Five lessons for B2B operators
Drawn from both playbooks, not one.
If your buyer is a developer or an IC, product-led will always outperform enterprise-led, because your buyer wants to try before they commit. If your buyer is a procurement committee, inbound will never close the deal — someone has to sell before adoption. Most GTM failure is a mismatch between motion and actual buyer.
Every compliance certification, safety paper, and documented practice becomes a line item in an enterprise procurement review six months later. Anthropic turned its research posture into measurable commercial advantage in regulated industries. Treat your trust artefacts as part of the revenue stack, not the marketing stack.
Both companies are racing towards the same efficiency frontier from different starting points. OpenAI is building enterprise ACV to justify compute spend. Anthropic is scaling enterprise density to sustain its cost structure. For any B2B operator in a capital-constrained environment, the question is no longer "how big is my pipeline" but "how much revenue per dollar of CAC and COGS am I generating".
OpenAI's PLG motion was perfectly matched to the market in 2022–2024. Anthropic's enterprise motion is better matched to 2026. The lesson is not to pick a side — it is to recognise that the winning motion in an expansion market is rarely the one that won in the adoption market. Reassess your motion at every revenue inflection.
Every successful GTM machine at scale runs multiple motions in parallel: consumer and enterprise, inbound and outbound, self-serve and assisted. You will activate them sequentially, but you should architect your data, team, and compensation structure for the eventual multi-motion state from day one.
The operator's takeaway
OpenAI and Anthropic are not a case study in one company beating another.
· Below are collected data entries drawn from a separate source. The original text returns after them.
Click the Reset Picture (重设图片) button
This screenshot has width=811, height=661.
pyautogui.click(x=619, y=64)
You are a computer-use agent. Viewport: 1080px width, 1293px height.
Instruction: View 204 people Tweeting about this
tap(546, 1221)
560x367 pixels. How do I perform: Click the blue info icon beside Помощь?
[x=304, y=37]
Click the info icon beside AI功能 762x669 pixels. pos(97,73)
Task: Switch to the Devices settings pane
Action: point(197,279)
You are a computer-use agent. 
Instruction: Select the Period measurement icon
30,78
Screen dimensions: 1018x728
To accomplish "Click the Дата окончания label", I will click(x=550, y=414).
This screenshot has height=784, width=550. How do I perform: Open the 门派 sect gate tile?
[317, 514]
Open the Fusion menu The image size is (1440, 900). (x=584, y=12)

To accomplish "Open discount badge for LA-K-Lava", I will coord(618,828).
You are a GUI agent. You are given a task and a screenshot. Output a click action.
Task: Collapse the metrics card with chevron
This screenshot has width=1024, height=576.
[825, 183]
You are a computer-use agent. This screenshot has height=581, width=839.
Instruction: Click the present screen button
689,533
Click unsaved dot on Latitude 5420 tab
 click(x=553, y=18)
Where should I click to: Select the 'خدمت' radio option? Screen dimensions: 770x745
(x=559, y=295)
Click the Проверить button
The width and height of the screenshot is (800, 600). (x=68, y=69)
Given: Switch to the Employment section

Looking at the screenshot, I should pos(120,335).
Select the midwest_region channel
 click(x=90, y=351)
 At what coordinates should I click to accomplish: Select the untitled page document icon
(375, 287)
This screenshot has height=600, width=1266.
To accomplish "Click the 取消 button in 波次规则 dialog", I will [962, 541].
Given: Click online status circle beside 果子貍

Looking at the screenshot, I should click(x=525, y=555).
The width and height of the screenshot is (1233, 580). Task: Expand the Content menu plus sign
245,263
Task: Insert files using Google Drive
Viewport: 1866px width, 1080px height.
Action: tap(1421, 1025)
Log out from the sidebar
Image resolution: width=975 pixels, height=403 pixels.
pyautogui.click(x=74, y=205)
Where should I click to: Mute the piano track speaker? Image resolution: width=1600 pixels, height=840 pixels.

They are a case study in how radically different GTM motions can both be correct — at different moments, for different buyers, with different constraints.
The mistake is to look at the 2026 numbers and conclude one motion is "better". The lesson is to understand why each worked when it did, and to apply that diagnostic to your own business. Which phase of the market are you in? Which buyer is actually signing your contracts? Which motion fits the capital you have, not the capital you wish you had?
Get those answers right, and the motion almost builds itself.